Por Aydano André Motta (*) em 01/02/2022 às 7h
Guerras, ditaduras, cataclismas econômicos – por quase nove décadas, não houve hecatombe capaz de impedir o samba de sair em sua capital, o Rio de Janeiro. De 1932 até 2020, o desfile das escolas esculpiu a melhor cara da terra carioca, numa odisseia de força, paixão e arte que só a covid-19 conseguiu quebrar. Anterior aos cortejos na avenida, o Carnaval de rua, em suas várias formas, atravessou os séculos, sendo abafado apenas pelas crises sanitárias – a gripe espanhola da década de 1910 e a pandemia atual.

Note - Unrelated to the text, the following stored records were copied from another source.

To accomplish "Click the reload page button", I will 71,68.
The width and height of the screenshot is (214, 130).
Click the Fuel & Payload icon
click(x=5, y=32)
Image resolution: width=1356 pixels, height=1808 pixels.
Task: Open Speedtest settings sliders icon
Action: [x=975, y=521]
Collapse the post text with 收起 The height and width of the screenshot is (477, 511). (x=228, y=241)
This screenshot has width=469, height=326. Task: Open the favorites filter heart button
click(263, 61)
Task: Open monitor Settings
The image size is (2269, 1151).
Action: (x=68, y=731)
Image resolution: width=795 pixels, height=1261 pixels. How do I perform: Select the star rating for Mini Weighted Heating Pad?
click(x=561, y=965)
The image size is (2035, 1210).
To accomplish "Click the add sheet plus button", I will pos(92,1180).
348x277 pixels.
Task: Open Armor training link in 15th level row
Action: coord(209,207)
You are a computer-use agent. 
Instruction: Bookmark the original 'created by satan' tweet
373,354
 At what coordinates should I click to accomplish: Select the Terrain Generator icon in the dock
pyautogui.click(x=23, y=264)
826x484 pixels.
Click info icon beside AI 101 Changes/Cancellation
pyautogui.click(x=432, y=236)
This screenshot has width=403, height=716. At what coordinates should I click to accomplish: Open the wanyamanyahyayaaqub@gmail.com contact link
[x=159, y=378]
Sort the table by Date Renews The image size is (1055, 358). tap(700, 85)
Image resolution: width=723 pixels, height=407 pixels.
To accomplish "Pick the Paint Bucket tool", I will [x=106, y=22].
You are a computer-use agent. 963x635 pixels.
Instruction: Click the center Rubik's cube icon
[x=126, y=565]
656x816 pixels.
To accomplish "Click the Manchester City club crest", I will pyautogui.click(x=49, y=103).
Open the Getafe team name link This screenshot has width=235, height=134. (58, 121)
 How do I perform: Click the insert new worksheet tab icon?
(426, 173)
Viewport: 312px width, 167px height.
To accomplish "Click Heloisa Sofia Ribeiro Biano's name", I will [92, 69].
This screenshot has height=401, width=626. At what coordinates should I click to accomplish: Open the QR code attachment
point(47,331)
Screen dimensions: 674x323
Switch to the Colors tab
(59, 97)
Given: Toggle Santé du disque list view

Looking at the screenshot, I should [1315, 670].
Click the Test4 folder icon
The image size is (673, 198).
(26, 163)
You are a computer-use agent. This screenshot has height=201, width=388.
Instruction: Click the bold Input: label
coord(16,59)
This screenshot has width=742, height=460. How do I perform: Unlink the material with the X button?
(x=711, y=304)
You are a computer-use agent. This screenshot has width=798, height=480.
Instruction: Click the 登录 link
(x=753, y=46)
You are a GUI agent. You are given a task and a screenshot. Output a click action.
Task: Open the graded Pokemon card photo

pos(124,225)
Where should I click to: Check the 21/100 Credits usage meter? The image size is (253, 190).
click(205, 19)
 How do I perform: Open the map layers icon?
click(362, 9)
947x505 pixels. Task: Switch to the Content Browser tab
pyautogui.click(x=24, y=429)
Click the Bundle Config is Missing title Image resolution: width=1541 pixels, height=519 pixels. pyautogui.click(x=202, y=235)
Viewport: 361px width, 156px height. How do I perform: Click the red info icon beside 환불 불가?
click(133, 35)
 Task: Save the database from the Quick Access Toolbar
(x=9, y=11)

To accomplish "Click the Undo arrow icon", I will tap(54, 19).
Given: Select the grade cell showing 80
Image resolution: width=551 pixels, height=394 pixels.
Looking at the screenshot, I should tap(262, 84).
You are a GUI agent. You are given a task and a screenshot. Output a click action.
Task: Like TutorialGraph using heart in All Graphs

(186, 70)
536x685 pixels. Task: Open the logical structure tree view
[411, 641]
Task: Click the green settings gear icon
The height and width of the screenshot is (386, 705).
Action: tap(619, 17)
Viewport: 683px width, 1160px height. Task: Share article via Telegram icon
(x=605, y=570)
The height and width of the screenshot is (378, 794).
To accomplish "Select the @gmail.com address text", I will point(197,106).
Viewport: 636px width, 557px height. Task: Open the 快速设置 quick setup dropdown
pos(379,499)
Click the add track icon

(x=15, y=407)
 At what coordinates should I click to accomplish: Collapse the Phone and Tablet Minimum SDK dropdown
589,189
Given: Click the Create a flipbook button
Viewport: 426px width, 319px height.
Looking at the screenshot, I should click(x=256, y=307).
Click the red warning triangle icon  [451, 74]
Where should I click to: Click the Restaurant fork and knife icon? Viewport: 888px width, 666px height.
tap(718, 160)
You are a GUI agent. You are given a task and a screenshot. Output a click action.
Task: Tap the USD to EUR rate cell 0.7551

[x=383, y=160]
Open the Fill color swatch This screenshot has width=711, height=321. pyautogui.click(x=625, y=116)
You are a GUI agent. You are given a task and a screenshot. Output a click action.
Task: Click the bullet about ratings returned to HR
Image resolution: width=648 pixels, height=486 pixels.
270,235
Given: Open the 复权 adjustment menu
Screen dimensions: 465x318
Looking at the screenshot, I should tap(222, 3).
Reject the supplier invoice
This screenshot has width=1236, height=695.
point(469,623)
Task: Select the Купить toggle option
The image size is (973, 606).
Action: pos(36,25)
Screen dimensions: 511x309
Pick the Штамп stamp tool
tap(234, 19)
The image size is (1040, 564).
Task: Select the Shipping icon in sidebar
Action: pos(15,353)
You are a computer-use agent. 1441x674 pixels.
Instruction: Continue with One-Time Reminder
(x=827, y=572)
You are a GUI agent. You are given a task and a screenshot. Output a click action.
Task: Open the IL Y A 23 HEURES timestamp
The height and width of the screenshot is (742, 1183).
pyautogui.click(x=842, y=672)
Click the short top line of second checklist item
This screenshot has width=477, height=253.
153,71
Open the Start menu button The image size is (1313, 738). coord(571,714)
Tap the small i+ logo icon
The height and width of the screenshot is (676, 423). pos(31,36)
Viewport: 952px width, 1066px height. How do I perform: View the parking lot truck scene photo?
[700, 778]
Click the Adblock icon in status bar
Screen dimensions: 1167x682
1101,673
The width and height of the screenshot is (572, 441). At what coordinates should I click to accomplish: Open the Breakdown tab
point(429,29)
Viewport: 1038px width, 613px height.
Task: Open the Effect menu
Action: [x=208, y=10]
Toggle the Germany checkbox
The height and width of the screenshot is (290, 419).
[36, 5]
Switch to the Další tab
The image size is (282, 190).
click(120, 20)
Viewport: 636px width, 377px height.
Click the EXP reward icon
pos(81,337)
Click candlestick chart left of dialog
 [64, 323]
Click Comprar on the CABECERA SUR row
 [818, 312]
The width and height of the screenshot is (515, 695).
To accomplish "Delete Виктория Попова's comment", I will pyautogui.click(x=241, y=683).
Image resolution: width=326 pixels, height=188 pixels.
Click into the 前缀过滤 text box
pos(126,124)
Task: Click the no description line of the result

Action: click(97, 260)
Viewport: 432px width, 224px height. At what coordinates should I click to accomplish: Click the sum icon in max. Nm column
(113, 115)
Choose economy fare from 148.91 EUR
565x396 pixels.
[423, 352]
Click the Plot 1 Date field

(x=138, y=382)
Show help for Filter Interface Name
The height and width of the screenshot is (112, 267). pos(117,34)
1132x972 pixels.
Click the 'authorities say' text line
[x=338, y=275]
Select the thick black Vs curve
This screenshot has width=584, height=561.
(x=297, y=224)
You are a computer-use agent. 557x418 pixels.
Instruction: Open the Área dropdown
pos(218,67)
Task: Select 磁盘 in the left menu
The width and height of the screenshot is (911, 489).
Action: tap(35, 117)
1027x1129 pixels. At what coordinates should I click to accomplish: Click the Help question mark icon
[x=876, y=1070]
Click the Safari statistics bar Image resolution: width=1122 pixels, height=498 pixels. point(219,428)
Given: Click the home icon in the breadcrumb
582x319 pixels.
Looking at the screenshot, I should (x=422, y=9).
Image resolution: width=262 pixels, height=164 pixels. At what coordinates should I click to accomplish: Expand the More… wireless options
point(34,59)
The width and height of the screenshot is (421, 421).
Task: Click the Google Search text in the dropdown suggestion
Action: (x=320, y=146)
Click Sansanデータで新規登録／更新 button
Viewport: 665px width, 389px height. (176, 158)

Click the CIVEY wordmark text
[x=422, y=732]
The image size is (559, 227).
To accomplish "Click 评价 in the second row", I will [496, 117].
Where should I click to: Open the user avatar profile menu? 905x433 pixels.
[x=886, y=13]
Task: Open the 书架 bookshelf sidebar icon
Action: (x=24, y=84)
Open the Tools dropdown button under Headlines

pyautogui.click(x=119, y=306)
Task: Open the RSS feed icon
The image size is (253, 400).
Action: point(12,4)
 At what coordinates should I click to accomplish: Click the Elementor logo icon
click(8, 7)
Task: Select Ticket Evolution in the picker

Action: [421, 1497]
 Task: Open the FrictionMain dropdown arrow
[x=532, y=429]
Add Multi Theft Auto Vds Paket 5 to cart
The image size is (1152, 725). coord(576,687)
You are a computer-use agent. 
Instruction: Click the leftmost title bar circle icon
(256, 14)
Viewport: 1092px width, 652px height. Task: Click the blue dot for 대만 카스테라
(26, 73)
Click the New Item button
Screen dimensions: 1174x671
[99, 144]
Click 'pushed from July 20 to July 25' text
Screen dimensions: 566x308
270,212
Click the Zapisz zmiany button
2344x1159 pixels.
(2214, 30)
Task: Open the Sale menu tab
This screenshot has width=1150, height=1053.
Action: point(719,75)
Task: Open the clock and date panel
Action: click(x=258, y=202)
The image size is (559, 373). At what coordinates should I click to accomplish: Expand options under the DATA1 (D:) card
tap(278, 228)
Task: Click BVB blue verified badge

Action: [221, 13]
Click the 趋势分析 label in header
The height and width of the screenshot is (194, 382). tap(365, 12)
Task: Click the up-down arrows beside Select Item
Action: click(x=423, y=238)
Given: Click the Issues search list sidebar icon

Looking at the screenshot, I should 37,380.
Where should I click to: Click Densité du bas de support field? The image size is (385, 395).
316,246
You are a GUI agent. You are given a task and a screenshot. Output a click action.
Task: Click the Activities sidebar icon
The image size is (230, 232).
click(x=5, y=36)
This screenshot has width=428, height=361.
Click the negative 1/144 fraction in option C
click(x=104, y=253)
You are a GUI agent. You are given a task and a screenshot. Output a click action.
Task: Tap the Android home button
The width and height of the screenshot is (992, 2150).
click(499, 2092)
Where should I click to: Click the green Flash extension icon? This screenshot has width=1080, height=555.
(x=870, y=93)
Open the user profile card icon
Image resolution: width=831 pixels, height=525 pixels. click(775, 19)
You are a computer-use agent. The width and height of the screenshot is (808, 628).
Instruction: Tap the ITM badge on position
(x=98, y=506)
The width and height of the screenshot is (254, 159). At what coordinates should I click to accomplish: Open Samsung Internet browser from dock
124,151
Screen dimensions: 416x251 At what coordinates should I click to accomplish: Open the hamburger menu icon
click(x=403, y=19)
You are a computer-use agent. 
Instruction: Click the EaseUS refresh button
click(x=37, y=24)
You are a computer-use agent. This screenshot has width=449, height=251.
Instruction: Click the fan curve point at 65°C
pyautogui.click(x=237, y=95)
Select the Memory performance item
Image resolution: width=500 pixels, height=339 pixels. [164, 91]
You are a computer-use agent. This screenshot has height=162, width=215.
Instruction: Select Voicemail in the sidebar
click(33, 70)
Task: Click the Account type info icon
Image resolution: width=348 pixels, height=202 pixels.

Tambores de quadras e ruas silenciaram em 2021 e somente a maratona da Sapucaí ocorrerá em 2022, assim mesmo em abril, quando, sonhamos todos, a espiral da variante Ômicron do coronavírus terá minguado. O adiamento tem a ver com a pandemia e uma outra doença – o modelo excessivamente capitalista em que o show dos bambas está assentado.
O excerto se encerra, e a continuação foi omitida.